By Kristina Birke Daniels and Sabine Kurtenbach

Friedrich Ebert Stiftung, August 9, 2021


(Translated by Eunice Gibson, CSN Volunteer Translator)

The Peace Agreement between the Colombian government and the FARC will be five years old in November. The peace process awoke hopes, and was considered to be on example to the world, but within Colombia it has been and continues to be a very controversial and polarized subject.

Understanding how to reach the peace is so difficult and, as they say in Colombia, it’s a mess.

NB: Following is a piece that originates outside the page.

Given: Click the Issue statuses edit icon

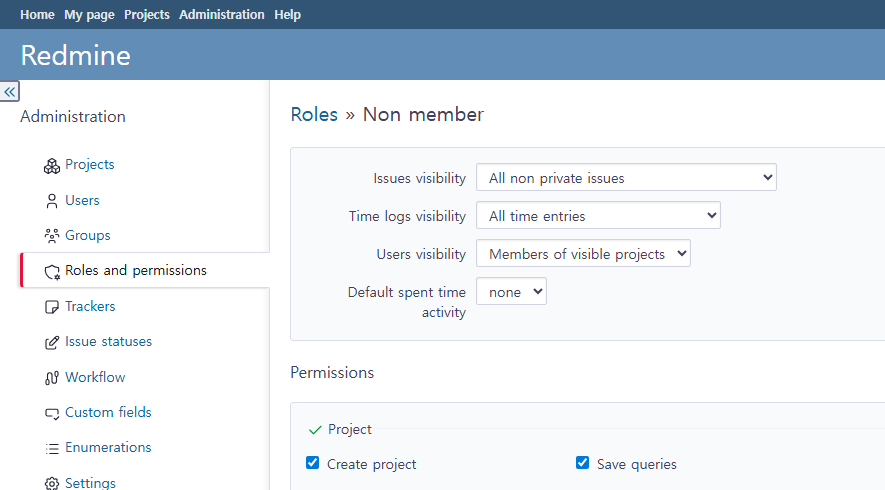Looking at the screenshot, I should 52,342.
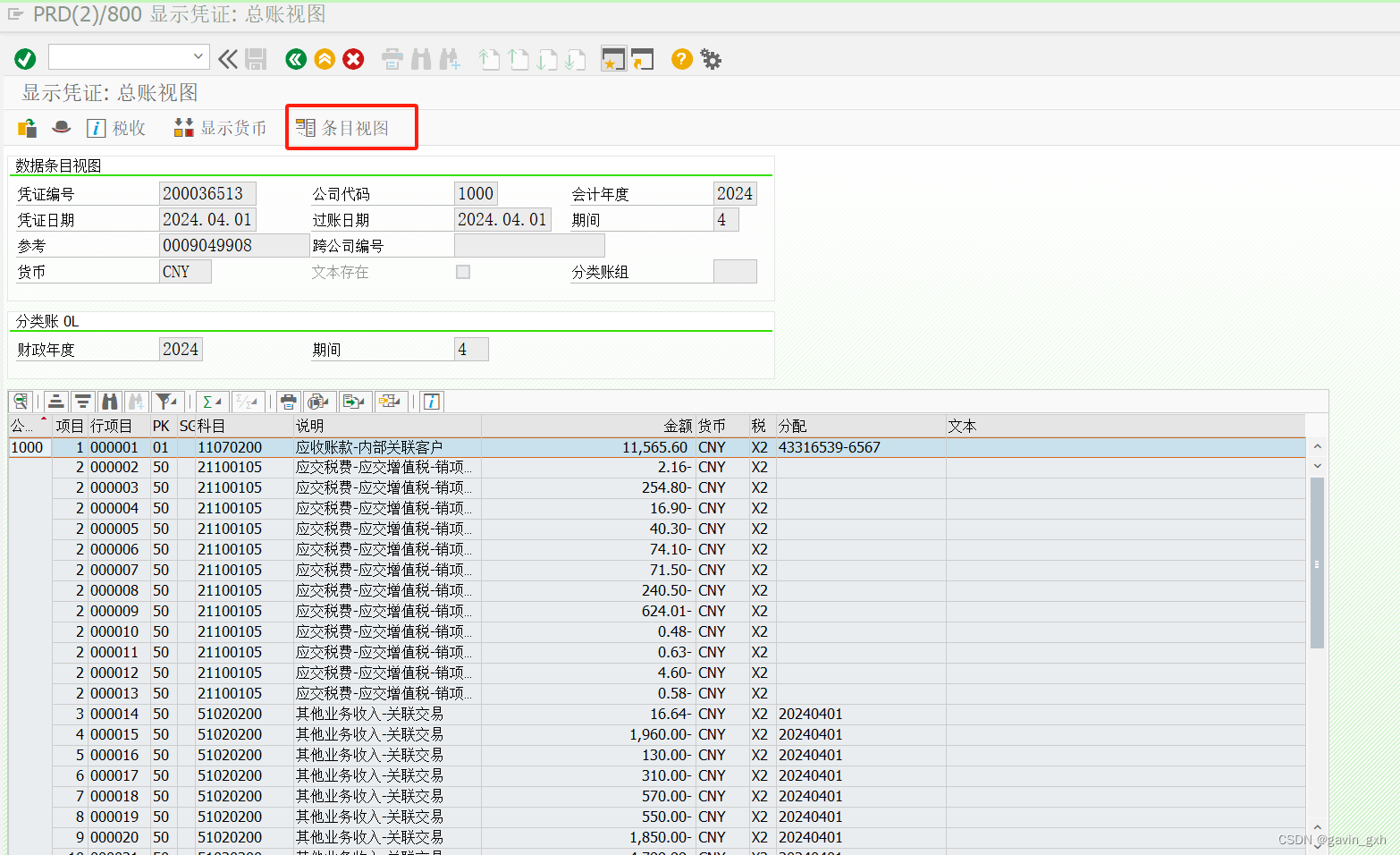1400x855 pixels.
Task: Export the list using the local file icon
Action: click(351, 402)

It needs a broader analysis, with the construction of it as a process based on three pillars:

  • Physical integrity and the reduction of the different forms of violence;
  • The guarantee and implementation of individual and participative human rights;
  • The constructive and nonviolent management of the conflicts that occur in every society.

The construction of peace is a complicated process and, even though an agreement can help to manage some conflicts, it also creates new ones.  Precisely when the peace agreements have as their objective to confront the problems that are central to a society, as is the case in Colombia, they change the power relations at national and regional levels, and we see winners and losers, both real and imagined. Colombian society is tangled in three conflicts in the intersection between maintaining the status quo and changing it.

In the first place, the implementation of the Peace Agreement signed between the Juan Manuel Santos government and the FARC has sharply polarized Colombian society. Those who oppose the Agreement won the Presidential election in 2018, but they didn’t obtain the majority in the Senate and the Chamber of Representatives. Once in power, the Democratic Center administration of Iván Duque torpedoed the application of substantial parts of the Agreement, such as the reform and modernization of the rural sector, and/or the voluntary crop substitution in the fields planted with coca.

At the same time, they tried to dismantle the Special Jurisdiction for Peace (a government transitional justice institution created by the Peace Agreement). Its framework provides for reduced sentences (alternative penalties instead of prison) in cases of serious violations of human rights if the accused individual (former guerrillas, military, or civilian) admits responsibility for his/her participation and tells the truth about actions and events.

United with that, we see a second conflict: the recognition and application of civil and human rights. In spite of the fact that, with the adoption of the Constitution of 1991 there was formal achievement of great advances in this area, in practice, those rights continue to be in danger. With the Peace Agreement, marginalized and disfavored population groups—indigenous and Afro-Colombian communities, youth, women, and LGBTI expected a radical change.

When those prospects vanished with the change in administration in 2018, there began a process of mobilization in favor of reforms seldom seen in Colombian history, first in the cities and later also in rural areas. At the same time, the violence against representatives of social movements and human rights organizations increased, as well as against member of the FARC who had demobilized.

In October of 2019, the wave of social mobilization reached its first peak. The government’s answer was repression. The protests diminished because of the Covid-19 pandemic, but they came back strong in April of 2021.

The third conflict, a structural and historical conflict, is about the control and use of the land. Land use pits the small farmers against the regional elites. With the end of the war, regions of the country previously very hard to get to, were much coveted by national and international companies that operate globally.

The government has not undertaken a subject covered in the Peace Agreement until a few months ago, but they are relying on a land registry, in a country where more than 50% of the land has no formal title, and the way they are doing it is controversial.

In spite of all these obstacles, among others, the “muddles in the peace” can be managed constructively if there is political will. But it also has a highly destructive and dangerous potential. Colombia will have elections in 2022. If the administration, the Congress, and the society are able to put together a broad alliance that has the will and the capacity to manage the necessary changes in a constructive and peaceful manner, then Colombia will have the conditions to begin to overcome the reasons for the violence.